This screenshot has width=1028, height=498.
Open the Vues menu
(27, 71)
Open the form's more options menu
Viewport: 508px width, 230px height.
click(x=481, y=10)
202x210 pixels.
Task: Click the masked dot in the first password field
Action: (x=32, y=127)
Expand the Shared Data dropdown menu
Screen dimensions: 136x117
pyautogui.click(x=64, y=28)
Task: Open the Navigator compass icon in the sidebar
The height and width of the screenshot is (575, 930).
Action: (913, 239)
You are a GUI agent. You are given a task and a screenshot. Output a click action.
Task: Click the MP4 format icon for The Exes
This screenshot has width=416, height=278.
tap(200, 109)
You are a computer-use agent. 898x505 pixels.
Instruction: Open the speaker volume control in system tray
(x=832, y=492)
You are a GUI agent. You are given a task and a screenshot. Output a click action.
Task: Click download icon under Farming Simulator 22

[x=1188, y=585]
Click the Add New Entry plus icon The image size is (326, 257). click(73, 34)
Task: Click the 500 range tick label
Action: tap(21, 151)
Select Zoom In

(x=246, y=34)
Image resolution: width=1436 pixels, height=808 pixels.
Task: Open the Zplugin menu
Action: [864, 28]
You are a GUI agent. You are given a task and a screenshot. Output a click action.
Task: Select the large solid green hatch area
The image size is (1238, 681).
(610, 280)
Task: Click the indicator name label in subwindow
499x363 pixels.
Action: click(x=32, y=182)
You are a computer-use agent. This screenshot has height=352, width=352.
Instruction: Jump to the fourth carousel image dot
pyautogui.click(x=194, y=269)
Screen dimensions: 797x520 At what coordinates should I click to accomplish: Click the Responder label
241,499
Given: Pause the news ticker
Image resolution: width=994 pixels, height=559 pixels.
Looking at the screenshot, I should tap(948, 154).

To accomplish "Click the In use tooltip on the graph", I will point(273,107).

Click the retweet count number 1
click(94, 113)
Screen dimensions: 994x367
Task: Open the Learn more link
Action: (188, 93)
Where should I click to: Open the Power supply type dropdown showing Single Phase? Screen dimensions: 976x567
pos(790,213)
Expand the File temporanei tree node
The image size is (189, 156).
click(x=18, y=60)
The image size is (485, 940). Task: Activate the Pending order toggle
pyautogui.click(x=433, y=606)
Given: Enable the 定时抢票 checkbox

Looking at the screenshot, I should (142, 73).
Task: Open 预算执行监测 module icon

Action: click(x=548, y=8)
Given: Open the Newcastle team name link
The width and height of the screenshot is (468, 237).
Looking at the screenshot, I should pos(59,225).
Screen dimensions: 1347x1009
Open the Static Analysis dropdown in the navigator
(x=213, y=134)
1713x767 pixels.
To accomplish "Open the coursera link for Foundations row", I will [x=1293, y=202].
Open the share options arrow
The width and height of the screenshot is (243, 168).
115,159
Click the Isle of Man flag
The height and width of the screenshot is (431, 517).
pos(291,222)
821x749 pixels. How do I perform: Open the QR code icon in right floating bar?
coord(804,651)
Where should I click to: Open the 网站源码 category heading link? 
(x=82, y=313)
───
Set down exactly, and only, the lines from the one containing "Screen dimensions: 797x520" through the final line of the entries above.

Screen dimensions: 797x520 At what coordinates should I click to accomplish: Click the Responder label
241,499
Given: Pause the news ticker
Image resolution: width=994 pixels, height=559 pixels.
Looking at the screenshot, I should tap(948, 154).

To accomplish "Click the In use tooltip on the graph", I will point(273,107).

Click the retweet count number 1
click(94, 113)
Screen dimensions: 994x367
Task: Open the Learn more link
Action: (188, 93)
Where should I click to: Open the Power supply type dropdown showing Single Phase? Screen dimensions: 976x567
pos(790,213)
Expand the File temporanei tree node
The image size is (189, 156).
click(x=18, y=60)
The image size is (485, 940). Task: Activate the Pending order toggle
pyautogui.click(x=433, y=606)
Given: Enable the 定时抢票 checkbox

Looking at the screenshot, I should (142, 73).
Task: Open 预算执行监测 module icon

Action: click(x=548, y=8)
Given: Open the Newcastle team name link
The width and height of the screenshot is (468, 237).
Looking at the screenshot, I should pos(59,225).
Screen dimensions: 1347x1009
Open the Static Analysis dropdown in the navigator
(x=213, y=134)
1713x767 pixels.
To accomplish "Open the coursera link for Foundations row", I will [x=1293, y=202].
Open the share options arrow
The width and height of the screenshot is (243, 168).
115,159
Click the Isle of Man flag
The height and width of the screenshot is (431, 517).
pos(291,222)
821x749 pixels. How do I perform: Open the QR code icon in right floating bar?
coord(804,651)
Where should I click to: Open the 网站源码 category heading link? 
(x=82, y=313)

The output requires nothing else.